Wednesday, October 19, 2016

Bryan Koberlein article - AN ELEGANT WEAPON

Published on the Brian Koberlein blog at, and found in G+ as a post to an Educational community.

An Elegant Weapon

Mathematics is the language of science. From arithmetic to group theory, mathematics builds the very foundation of scientific models. We might be inspired by an idea or analogy, but the precision of science requires a mathematical structure. Perhaps the most fundamental thing we’ve learned about the cosmos is that it has a deep connection to mathematics.

This connection has raised the question about just why mathematics is so effective. Perhaps it’s simply due to the fact that we follow mathematical models where they are useful, and discard them where they are not, making applied mathematics self-selecting. Perhaps it’s because as evolved primates within this physical universe the mathematics we think is “pure” is simply a reflection of how our universe works. Regardless of the cause, mathematics seems unreasonably effective as physicist Eugene Wigner once argued. It’s so powerfully useful that some folks such as Max Tegmark have proposed that the structure of the Universe could simply be the structure of mathematics itself. Gallons of ink have been spilled on all sides.

But the very power of mathematical models within science also raises a wall separating those with the mathematical training to understand these models from those without. This is particularly seen in the popularization of science where (with some exceptions) equations never appear, and the focus is on broad analogies rather than the underlying maths. This reinforces the misconception that established science can be overturned simply be a new idea, and that the mathematics is merely a minor detail. The reality is that an idea can be a spark, but fire of knowledge is only captured with specific mathematics, and it’s in the mathematics where much of the beauty an elegance of a scientific model lies. The mathematics of science can be deep and subtle, and its nature is not often discussed.

So for the next several posts I’ll try to present some of the mathematical beauty behind several scientific theories:

Geometry – From Aristotle’s conception of earthly lines and heavenly circles, to Kepler’s elliptical forms, geometry has played a central role in astronomy. As we followed geometry into more abstract concepts, it opened the doors to the beginning of time.
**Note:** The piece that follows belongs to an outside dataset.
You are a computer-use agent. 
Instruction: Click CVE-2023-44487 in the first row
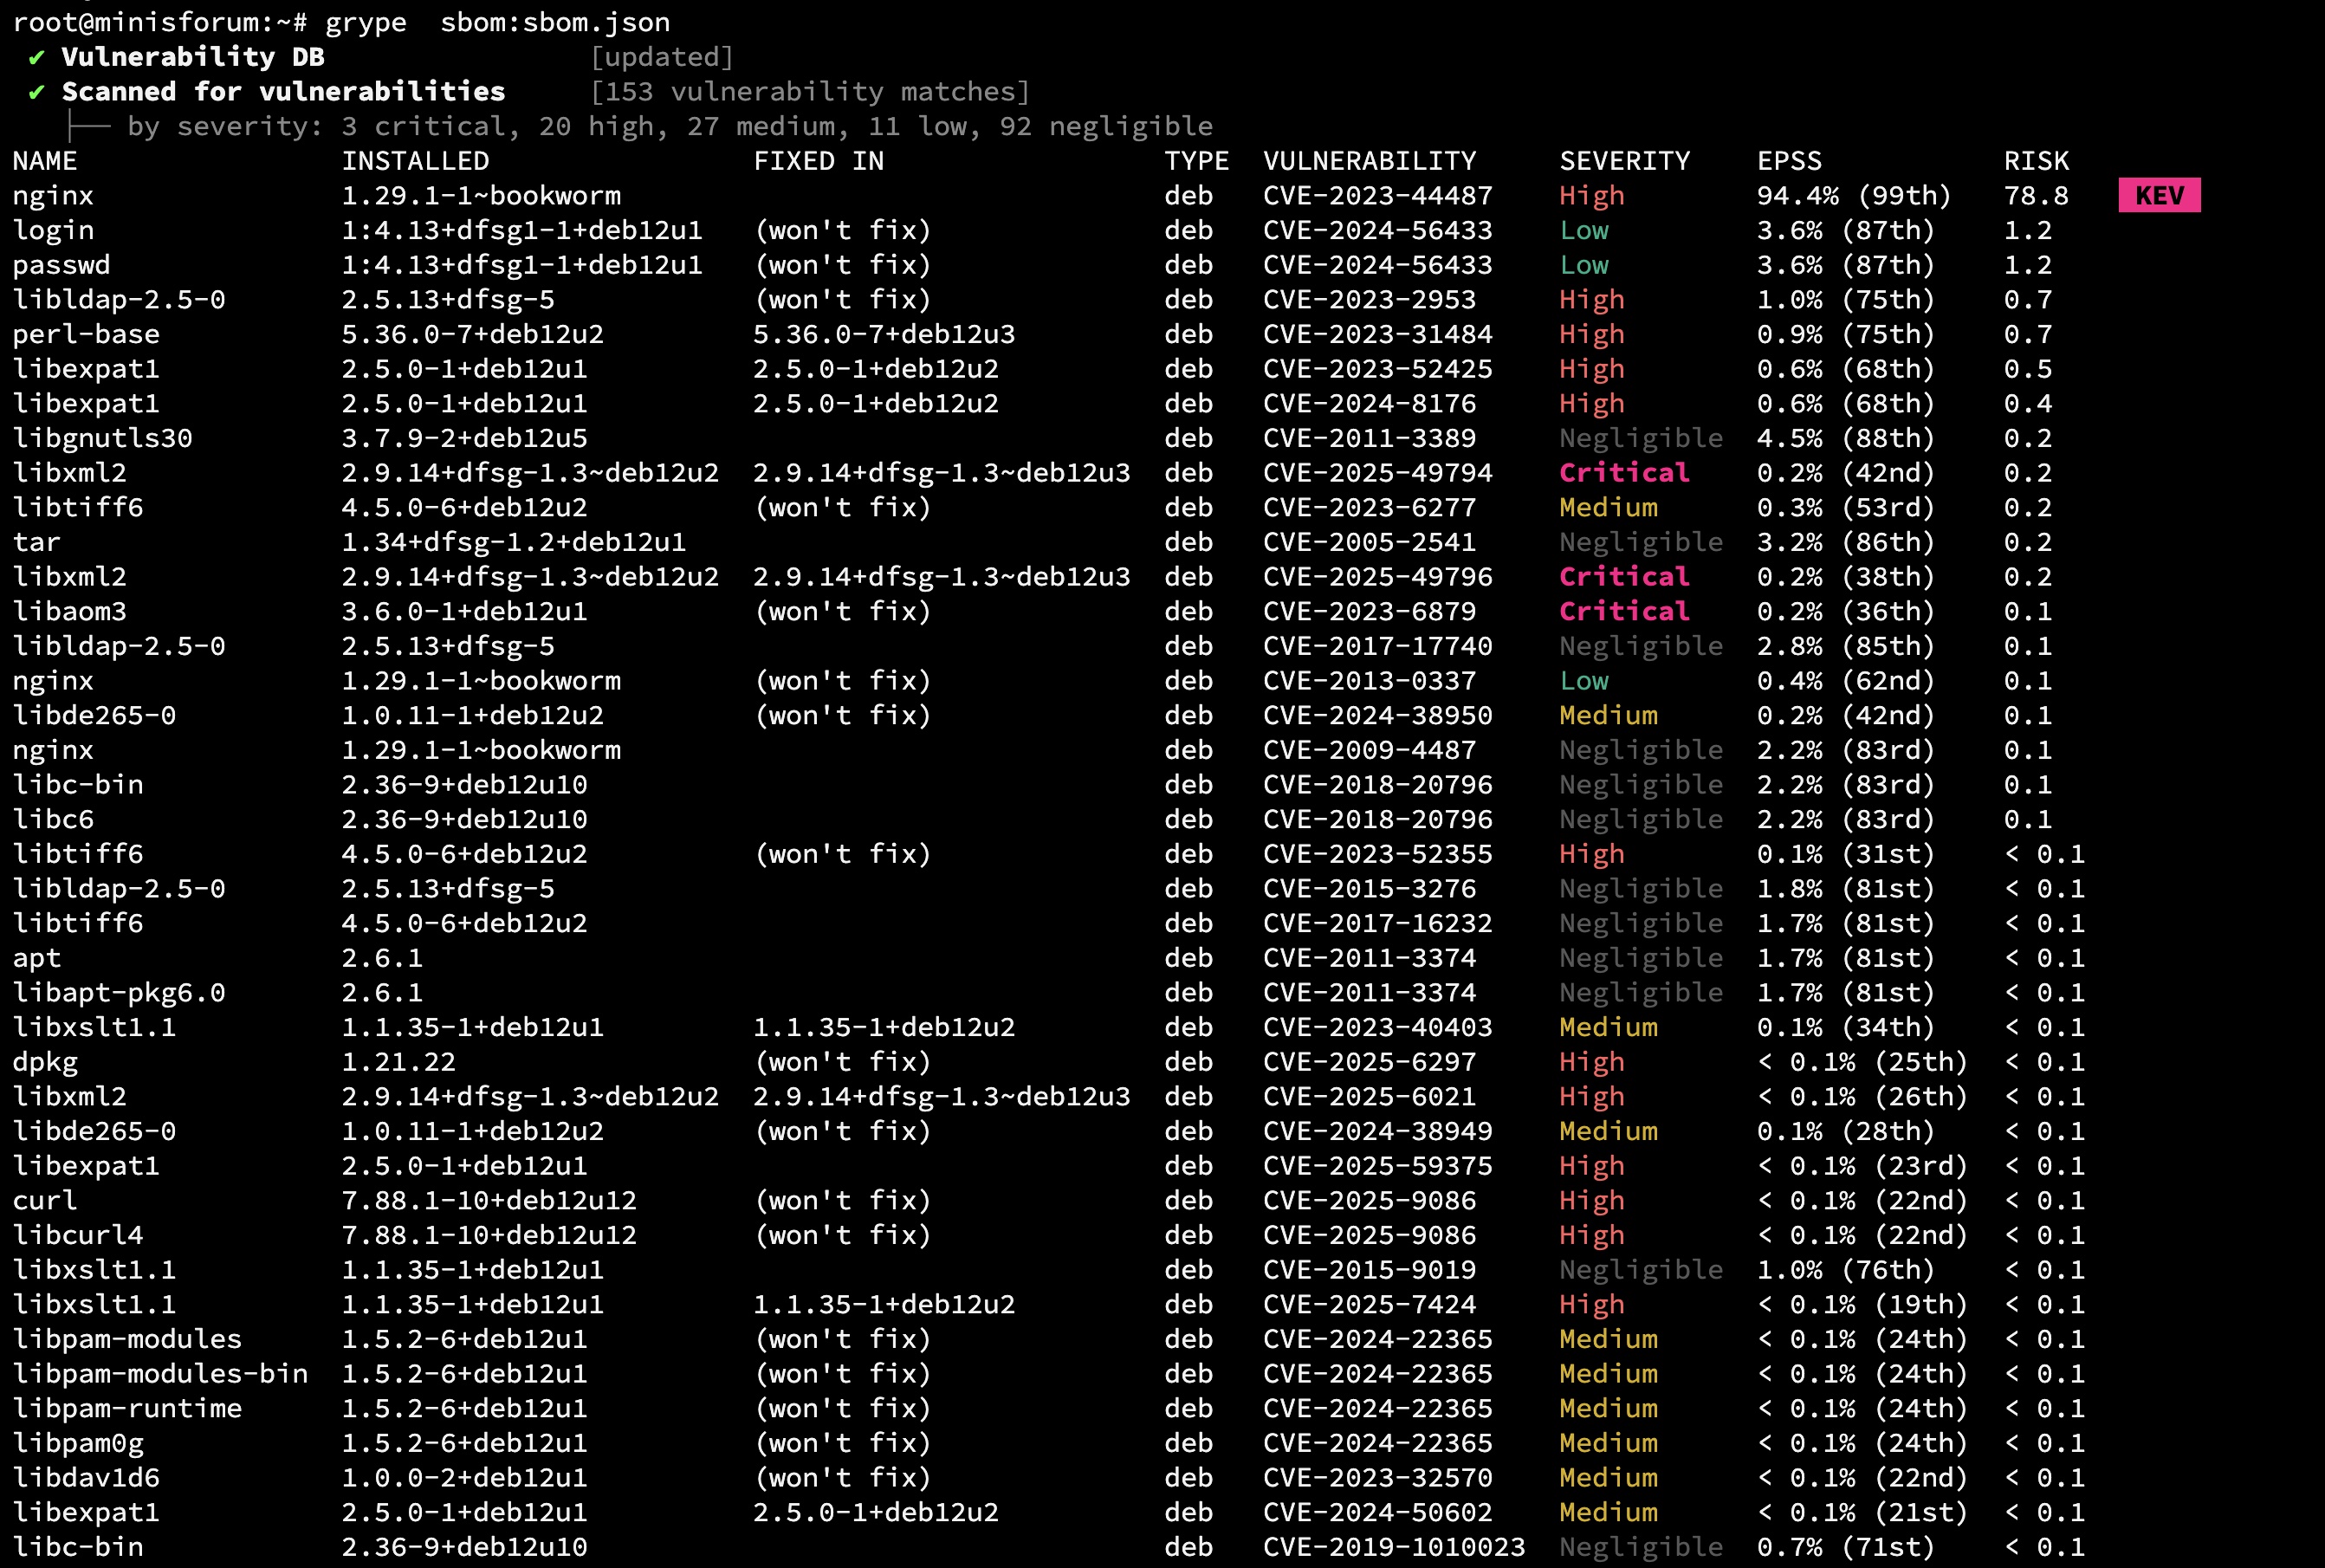click(x=1377, y=196)
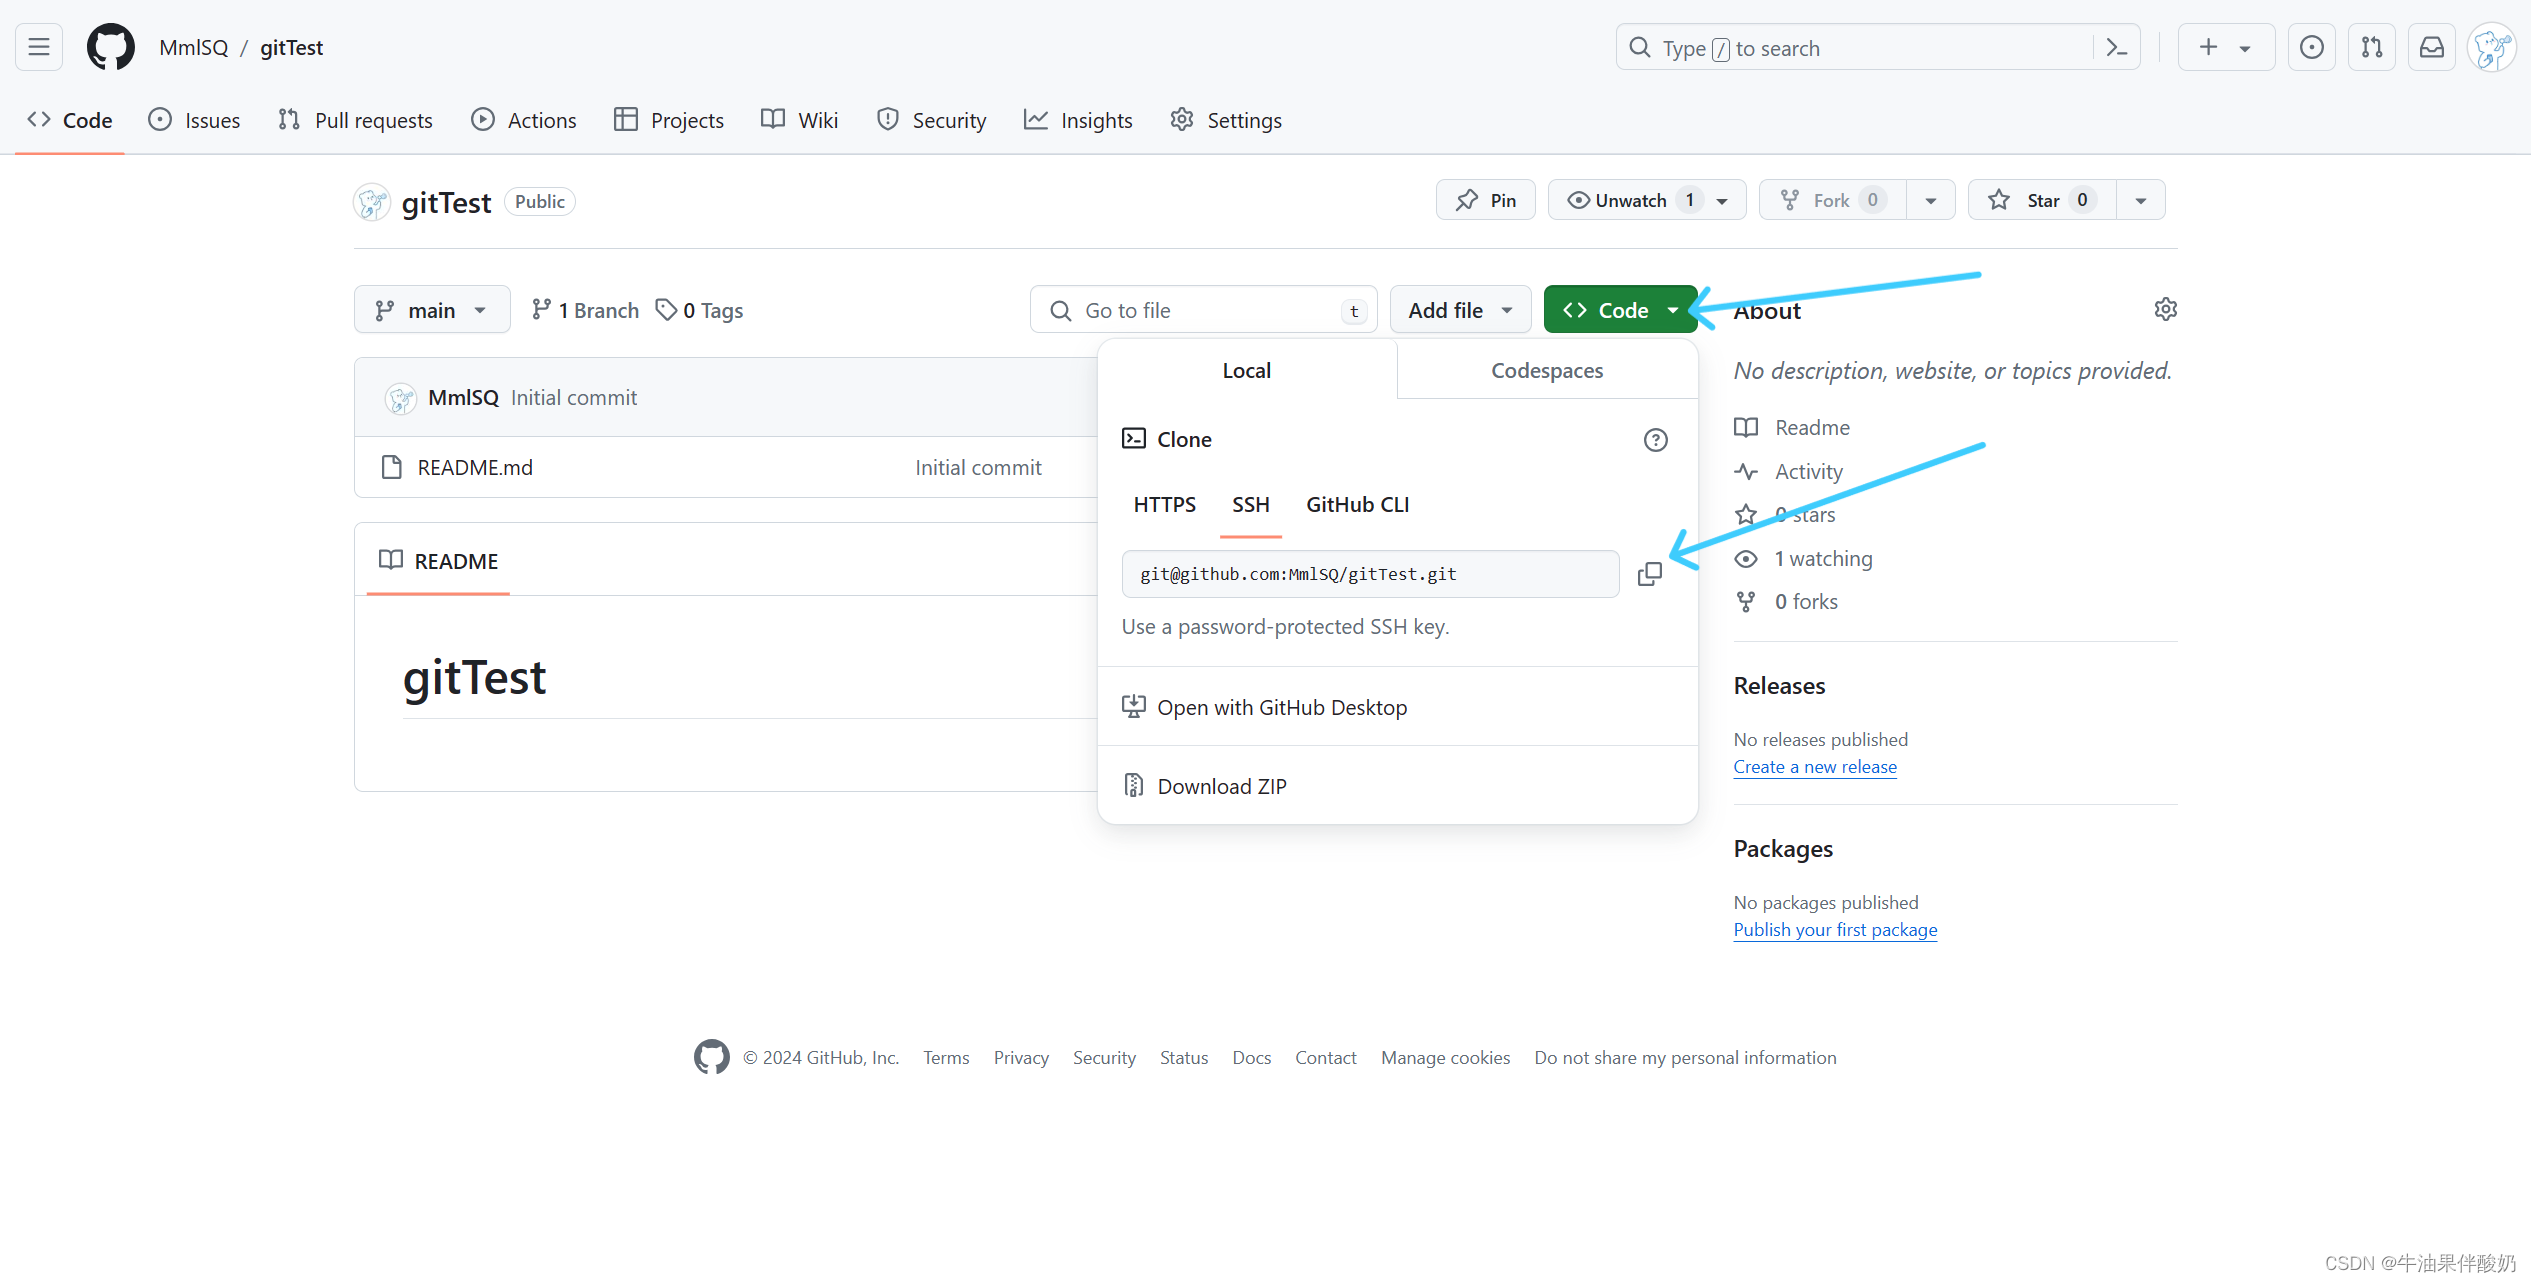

Vectors and Fields – Forces have both a quantity (magnitude) and direction. In mathematics we call them vectors. From that simple mathematical concept arose the first unified field theory.

Complex Numbers – It was long thought that any number multiplied by itself is a positive number. But what if a number multiplied by itself was negative? This idea was so odd it came to be known as imaginary. It turns out that imaginary numbers open the door to very real physics.

Group Theory – We often think of mathematics as numbers, or at least equations. But it can also be about relationships and connections. Often how different parts of a model connect is the key to understanding the model on a deeper level.

Formalism – Is mathematics simply a set of connected rules, or is it something more? Does mathematics limit what we can know about the physical universe?

We’ll start with geometry, and how a simple curve tracing the motion of a planet led us to an exploration of space and time itself. It all begins tomorrow.

Paper: Wigner, E. P. The unreasonable effectiveness of mathematics in the natural sciences. Communications on Pure and Applied Mathematics. 13: 1–14 (1960). DOI:10.1002/cpa.3160130102

Paper: Max Tegmark. Is “the theory of everything” merely the ultimate ensemble theory? arXiv:gr-qc/9704009 (1998).